The Sixth Circuit Court of Appeals issued a decision June 16, 2014 in Jones v. Dirty World Entertainment, a case in which the ACLU filed an amicus brief alongside other organizations urging the Sixth Circuit to reverse a lower court’s decision holding a website and its editor accountable for defamatory posts submitted by the website’s users. (Here is our prior blog post explaining the case, and the website itself, TheDirty.com.)
The lower court had held that by “encouraging” negative content, the website could be held liable when its users went beyond critical and posted something unlawful. We argued this result was wrong and very dangerous for all kinds of valuable online speech, including online reviews and other consumer-driven sites. Think, for example, of a consumer protection website that encourages users to submit reports of defective products, or a website where users can share stories about companies filing aggressive “take-down” letters demanding that speech be removed from the internet.

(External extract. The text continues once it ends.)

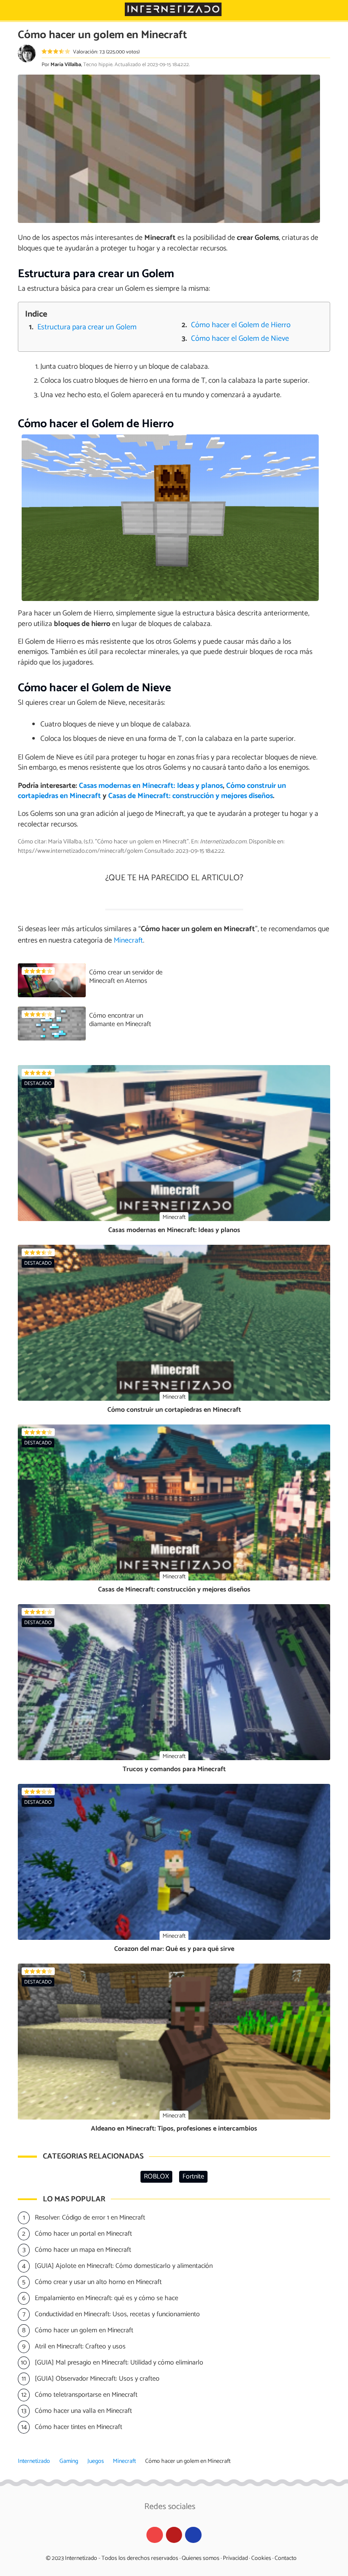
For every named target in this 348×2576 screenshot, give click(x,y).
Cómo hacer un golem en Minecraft (84, 2330)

Our amicus reminded the court to remember the incredible public value in this kind of negative or critical speech; it’s certainly not something you’re going to get from the companies themselves. And it’s only if websites offer platforms for this kind of critical speech that consumers can speak, listen, and connect to get this kind of information.

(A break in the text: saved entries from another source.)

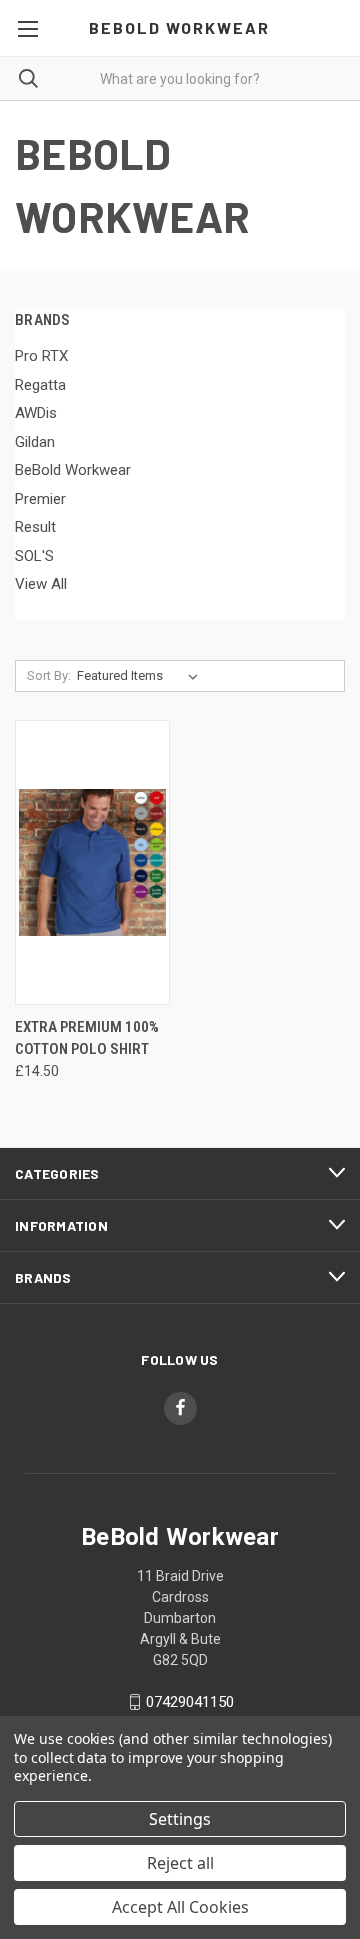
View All (41, 584)
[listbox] (141, 676)
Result (35, 527)
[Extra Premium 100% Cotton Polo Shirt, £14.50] (92, 862)
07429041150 (190, 1702)
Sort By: (49, 675)
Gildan (35, 442)
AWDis (36, 413)
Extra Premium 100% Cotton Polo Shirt (87, 1038)
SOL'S (34, 556)
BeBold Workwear (73, 470)
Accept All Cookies (180, 1907)
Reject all (180, 1863)
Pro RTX (41, 356)
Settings (180, 1819)
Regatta (40, 385)
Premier (40, 499)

Today, the Sixth Circuit, in a “case of first impression in this Circuit,” agreed with our arguments, and recognized the importance of websites that allow and even encourage “critical” content. The court noted:
Some of this content will be unwelcome to others—e.g., unfavorable reviews of consumer products and services, allegations of price gouging, complaints of fraud on consumers, reports of bed bugs, collections of cease-and-desist notices relating to online speech….Under an encouragement test of development, these websites would lose the immunity under the CDA and be subject to hecklers’ suits aimed at the publisher.
The Sixth Circuit’s opinion rightly recognizes the essential value of user-submitted online speech, including critical speech that helps consumers and reviewers connect and share their experiences. Today’s decision reaffirms the importance of that speech to a free and robust internet, and ensures that websites can offer spaces for community criticism without risking constant litigation over the comments of its users.